Data for this exercise –
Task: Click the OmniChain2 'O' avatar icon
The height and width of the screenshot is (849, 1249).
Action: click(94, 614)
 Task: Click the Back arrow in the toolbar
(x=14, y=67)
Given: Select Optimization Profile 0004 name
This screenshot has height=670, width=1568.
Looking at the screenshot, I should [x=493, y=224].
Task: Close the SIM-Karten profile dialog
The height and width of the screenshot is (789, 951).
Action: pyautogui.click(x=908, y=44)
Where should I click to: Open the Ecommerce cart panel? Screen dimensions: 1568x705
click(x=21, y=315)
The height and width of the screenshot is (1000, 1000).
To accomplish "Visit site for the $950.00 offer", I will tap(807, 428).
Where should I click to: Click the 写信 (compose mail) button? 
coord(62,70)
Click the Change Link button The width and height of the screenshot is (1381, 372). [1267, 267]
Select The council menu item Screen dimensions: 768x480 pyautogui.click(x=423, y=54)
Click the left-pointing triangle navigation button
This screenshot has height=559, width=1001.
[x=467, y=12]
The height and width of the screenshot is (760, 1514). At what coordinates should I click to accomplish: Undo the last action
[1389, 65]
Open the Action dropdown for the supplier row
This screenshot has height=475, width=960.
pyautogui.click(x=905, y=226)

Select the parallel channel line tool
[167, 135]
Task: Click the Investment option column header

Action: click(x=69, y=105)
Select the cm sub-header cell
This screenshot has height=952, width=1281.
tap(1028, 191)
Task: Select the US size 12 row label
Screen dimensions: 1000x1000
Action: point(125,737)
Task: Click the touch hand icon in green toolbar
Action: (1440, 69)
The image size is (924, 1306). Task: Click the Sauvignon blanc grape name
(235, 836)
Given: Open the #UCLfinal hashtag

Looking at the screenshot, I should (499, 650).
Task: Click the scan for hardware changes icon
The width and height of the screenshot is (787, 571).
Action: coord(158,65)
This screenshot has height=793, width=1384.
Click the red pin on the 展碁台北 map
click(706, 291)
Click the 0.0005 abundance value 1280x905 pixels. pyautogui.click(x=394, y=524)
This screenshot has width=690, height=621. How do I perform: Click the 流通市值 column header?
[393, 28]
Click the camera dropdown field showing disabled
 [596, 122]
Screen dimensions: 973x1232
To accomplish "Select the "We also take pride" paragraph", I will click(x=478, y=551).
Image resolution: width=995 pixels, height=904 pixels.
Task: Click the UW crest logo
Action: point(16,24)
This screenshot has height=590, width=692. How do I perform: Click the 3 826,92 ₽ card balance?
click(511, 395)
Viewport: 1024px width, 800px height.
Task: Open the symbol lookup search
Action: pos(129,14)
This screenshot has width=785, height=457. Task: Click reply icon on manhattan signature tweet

About this exercise – Every single entry above has to be copied exactly.

Response to this exercise –
Task: Click the OmniChain2 'O' avatar icon
The height and width of the screenshot is (849, 1249).
Action: click(94, 614)
 Task: Click the Back arrow in the toolbar
(x=14, y=67)
Given: Select Optimization Profile 0004 name
This screenshot has height=670, width=1568.
Looking at the screenshot, I should [x=493, y=224].
Task: Close the SIM-Karten profile dialog
The height and width of the screenshot is (789, 951).
Action: pyautogui.click(x=908, y=44)
Where should I click to: Open the Ecommerce cart panel? Screen dimensions: 1568x705
click(x=21, y=315)
The height and width of the screenshot is (1000, 1000).
To accomplish "Visit site for the $950.00 offer", I will tap(807, 428).
Where should I click to: Click the 写信 (compose mail) button? 
coord(62,70)
Click the Change Link button The width and height of the screenshot is (1381, 372). [1267, 267]
Select The council menu item Screen dimensions: 768x480 pyautogui.click(x=423, y=54)
Click the left-pointing triangle navigation button
This screenshot has height=559, width=1001.
[x=467, y=12]
The height and width of the screenshot is (760, 1514). At what coordinates should I click to accomplish: Undo the last action
[1389, 65]
Open the Action dropdown for the supplier row
This screenshot has height=475, width=960.
pyautogui.click(x=905, y=226)

Select the parallel channel line tool
[167, 135]
Task: Click the Investment option column header

Action: click(x=69, y=105)
Select the cm sub-header cell
This screenshot has height=952, width=1281.
tap(1028, 191)
Task: Select the US size 12 row label
Screen dimensions: 1000x1000
Action: point(125,737)
Task: Click the touch hand icon in green toolbar
Action: (1440, 69)
The image size is (924, 1306). Task: Click the Sauvignon blanc grape name
(235, 836)
Given: Open the #UCLfinal hashtag

Looking at the screenshot, I should (499, 650).
Task: Click the scan for hardware changes icon
The width and height of the screenshot is (787, 571).
Action: coord(158,65)
This screenshot has height=793, width=1384.
Click the red pin on the 展碁台北 map
click(706, 291)
Click the 0.0005 abundance value 1280x905 pixels. pyautogui.click(x=394, y=524)
This screenshot has width=690, height=621. How do I perform: Click the 流通市值 column header?
[393, 28]
Click the camera dropdown field showing disabled
 [596, 122]
Screen dimensions: 973x1232
To accomplish "Select the "We also take pride" paragraph", I will click(x=478, y=551).
Image resolution: width=995 pixels, height=904 pixels.
Task: Click the UW crest logo
Action: point(16,24)
This screenshot has height=590, width=692. How do I perform: Click the 3 826,92 ₽ card balance?
click(511, 395)
Viewport: 1024px width, 800px height.
Task: Open the symbol lookup search
Action: pos(129,14)
This screenshot has width=785, height=457. Task: Click reply icon on manhattan signature tweet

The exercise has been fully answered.